# relocation package



## murphy27 (Nov 20, 2014)

Hello,
I'm deciding whether to accept an offer to relocate from California to Dubai. The position is a Leadership position as a lead designer.

I would be working and living in Dubai and would have to find and acquire my housing.
I would like to live in someplace like Villa Springs (which honestly I don't really know anything about except someone told me about it and it sounds nice). I would like to live in a 2 bedroom Villa Style preferably on the beach. I have no idea if this is realistic or not - I'm just stating what I think would appeal to me.

My salary would be approximately 48,000 Emirati Dirham a month. I would have medical, airfare, car and phone allowance.

I heard that to rent a place that I may have to take out a loan from a Dubai bank as many landlords may require anywhere from a 4 month to 1 year advance payment for rentals.

I would like to know how I can expect to live at 48,000 Emirati Dirham a month.
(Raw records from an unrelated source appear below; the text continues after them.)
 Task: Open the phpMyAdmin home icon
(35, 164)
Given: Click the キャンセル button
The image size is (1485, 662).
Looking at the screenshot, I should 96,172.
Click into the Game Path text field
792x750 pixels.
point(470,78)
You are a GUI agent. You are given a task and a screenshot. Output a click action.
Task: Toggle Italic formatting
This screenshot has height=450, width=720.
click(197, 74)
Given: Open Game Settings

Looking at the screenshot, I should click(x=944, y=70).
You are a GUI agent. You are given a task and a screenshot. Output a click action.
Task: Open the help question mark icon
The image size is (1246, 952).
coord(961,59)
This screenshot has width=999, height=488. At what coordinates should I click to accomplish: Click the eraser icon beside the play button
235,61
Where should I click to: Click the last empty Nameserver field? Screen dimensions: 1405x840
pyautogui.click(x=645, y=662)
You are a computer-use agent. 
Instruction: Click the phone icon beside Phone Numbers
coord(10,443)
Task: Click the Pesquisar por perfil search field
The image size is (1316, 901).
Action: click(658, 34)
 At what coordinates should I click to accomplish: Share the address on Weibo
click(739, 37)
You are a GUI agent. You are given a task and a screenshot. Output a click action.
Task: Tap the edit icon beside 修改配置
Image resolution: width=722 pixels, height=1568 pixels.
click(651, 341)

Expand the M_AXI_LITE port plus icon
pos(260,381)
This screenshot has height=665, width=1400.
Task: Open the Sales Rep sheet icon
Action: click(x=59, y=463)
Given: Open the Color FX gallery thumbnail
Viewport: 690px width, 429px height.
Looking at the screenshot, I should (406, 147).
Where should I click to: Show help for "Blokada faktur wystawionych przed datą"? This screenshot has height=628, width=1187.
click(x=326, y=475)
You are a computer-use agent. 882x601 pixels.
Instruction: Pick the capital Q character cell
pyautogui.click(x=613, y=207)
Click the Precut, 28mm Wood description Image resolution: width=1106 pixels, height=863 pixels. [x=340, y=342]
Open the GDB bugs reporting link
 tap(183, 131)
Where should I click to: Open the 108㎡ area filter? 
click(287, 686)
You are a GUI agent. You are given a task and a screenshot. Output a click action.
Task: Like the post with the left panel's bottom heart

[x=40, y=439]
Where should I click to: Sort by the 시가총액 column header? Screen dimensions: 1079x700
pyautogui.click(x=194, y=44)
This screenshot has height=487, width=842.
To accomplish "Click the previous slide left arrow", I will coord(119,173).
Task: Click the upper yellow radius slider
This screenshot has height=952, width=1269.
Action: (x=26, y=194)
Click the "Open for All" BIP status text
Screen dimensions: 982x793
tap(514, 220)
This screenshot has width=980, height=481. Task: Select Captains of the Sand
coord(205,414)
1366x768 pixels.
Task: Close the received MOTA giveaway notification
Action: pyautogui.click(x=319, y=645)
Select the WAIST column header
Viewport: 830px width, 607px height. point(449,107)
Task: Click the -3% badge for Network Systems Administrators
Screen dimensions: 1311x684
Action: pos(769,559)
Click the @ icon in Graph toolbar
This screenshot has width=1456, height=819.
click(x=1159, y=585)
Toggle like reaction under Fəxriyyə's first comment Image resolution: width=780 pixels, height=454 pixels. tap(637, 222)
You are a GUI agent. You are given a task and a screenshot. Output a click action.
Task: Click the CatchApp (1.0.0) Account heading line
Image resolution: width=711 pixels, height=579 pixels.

Also, how difficult, with a security letter from my company, is it to get a loan from a bank to get the money for my "deposit". I would prefer to find a place that will take a month to month payment.

Any comments on this situation would be appreciated. This is a big decision to a place that is very foreign to me. I want to be prepared with facts before making the leap.


----------



## TallyHo (Aug 21, 2011)

There is no "Villa Springs." Springs is the name of a large housing estate of attached houses that range from tiny 2-beds to decently sized 3-bed + maid's. Do a google image search for "springs Dubai."

Springs is part of a larger development called Emirates Living, which also includes Meadows (all detached and more upscale than the Springs), Lakes (mix of detached and attached and a step up from the Springs) and Emirates Hills (forget it). None of them are "near" the beach if you mean being able to walk to the beach.

Frankly, a villa directly on the beach is extremely rare and when available, extremely expensive. 

Are you single? Want to walk to the beach. If so, get a flat in Dubai Marina. If you must have a villa, then look into Jumeirah or Umm Sequim, which are two older neighborhoods along the beach. Expensive, but there are some moderately priced older and smaller properties if you look hard enough.

Do not take out a housing loan if you can avoid doing so because you do not want to get into debt in this country. Find a property that accepts four cheques and accept the reality of the situation. We all did. When your company moves you to Dubai they should be putting you up in a free hotel apartment for at least a month, ideally three because you really don't want to commit to any leases or expenses until you've passed your probation period. Use that free hotel stay to save as much of your income and that should be enough to cover the initial rent cheque. Month to month rents are practically non-existent in Dubai. Apartments are more flexible on the number of cheques but the most flexible you'll see will be 4 cheques/year. Villas are now almost entirely 1-2 cheques. 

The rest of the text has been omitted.